Quoi qu’il en soit, l’Europe politique fonctionnera toujours selon un système de compromis, pas de majorité-opposition…
Je pense qu’il est inévitable d’aller vers une Europe fédérale avec des majorités politiques au niveau européen, mais qui restera basée sur le principe de subsidiarité. Néanmoins, sur les matières communes, il faut clairement une majorité politique. Le fait de conserver les dépenses d’investissement dans le même panier que le déficit public, ce n’est pas une décision technique, c’est une décision politique. La conséquence, c’est que les investissements publics en Europe, qui étaient de 24 % dans les années 80, sont à 16 % aujourd’hui. Ce qui explique le chômage et l’absence de croissance. Ce n’est pas la flexibilité du travail qui crée du travail. Le résultat de cette politique de course aux bas salaires est une croissance des inégalités sociales jamais vue en Europe. Les Etats-Unis investissent dans la recherche et l’innovation, leur taux de chômage est plus bas et leur croissance plus ferme. Donc, il faut arrêter de dire qu’il n’y a pas d’alternative.

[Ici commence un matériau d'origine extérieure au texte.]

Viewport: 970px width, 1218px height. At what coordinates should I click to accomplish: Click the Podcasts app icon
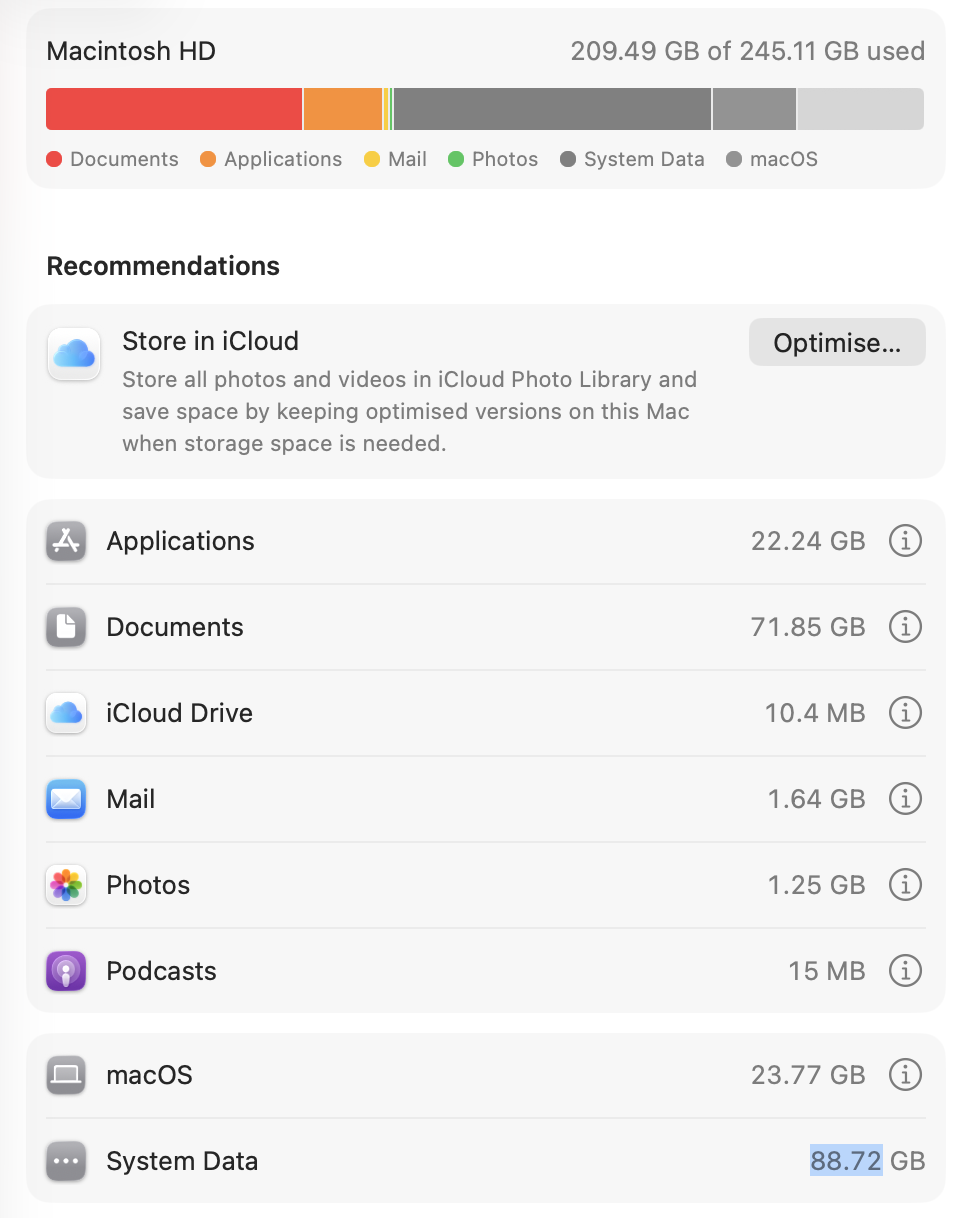tap(66, 971)
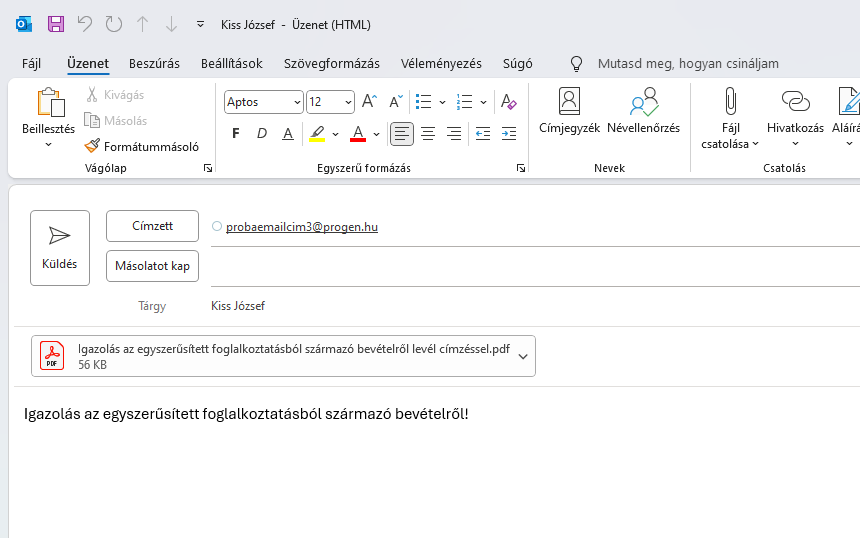Run Névellenőrzés name check
The height and width of the screenshot is (538, 860).
643,112
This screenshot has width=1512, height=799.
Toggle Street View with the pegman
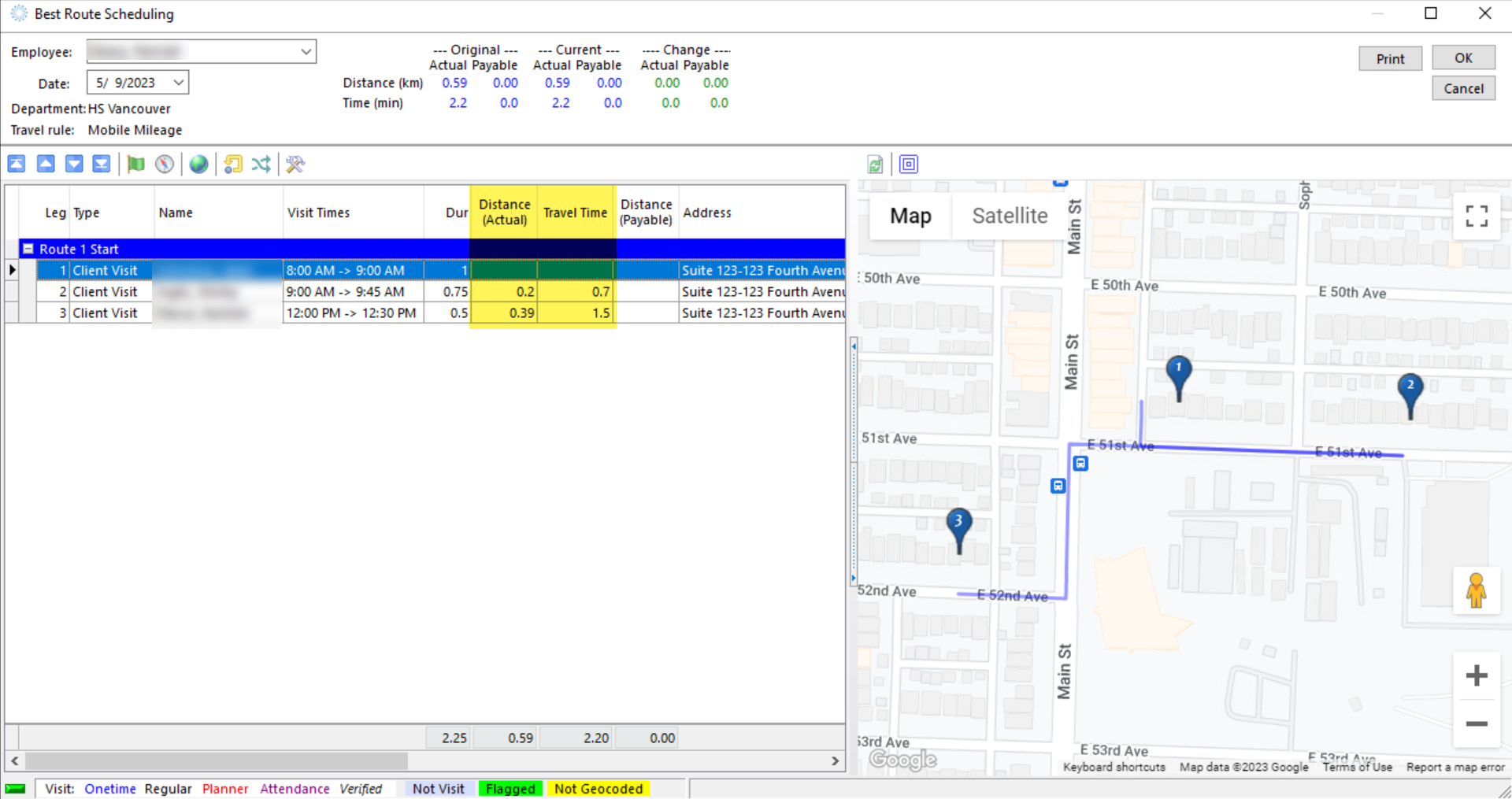(1476, 591)
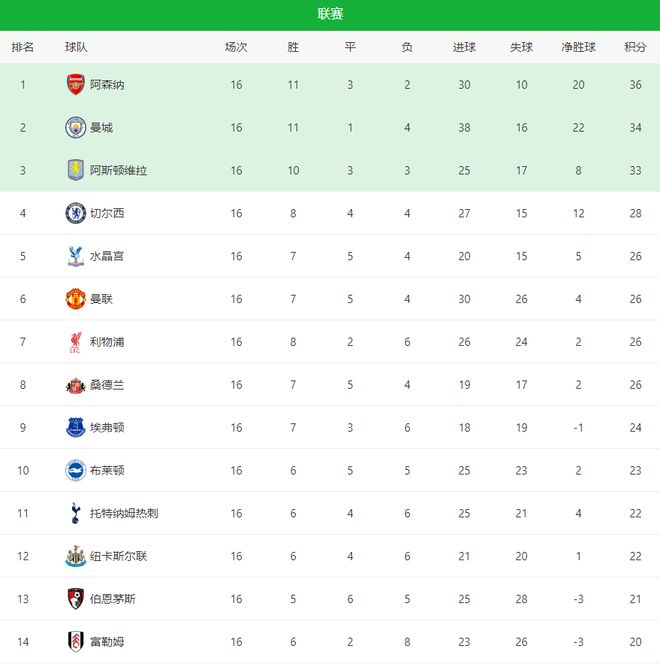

Sans intégration plus poussée, l’influence de l’Europe dans le monde va continuer à se réduire comme peau de chagrin, écrivez-vous…
Nous vivons un changement profond de la réalité mondiale. Si l’Europe se révèle incapable d’y répondre et d’effectuer un saut en avant vers l’intégration politique, elle est destinée à être marginalisée. Avant on parlait de G8, qui comptait quatre pays européens, maintenant, c’est le G20. L’Europe peut vraiment jouer un rôle central si elle est unie, avec une seule représentation au Conseil de sécurité, au FMI. Il faut des choses visibles, pas des discours.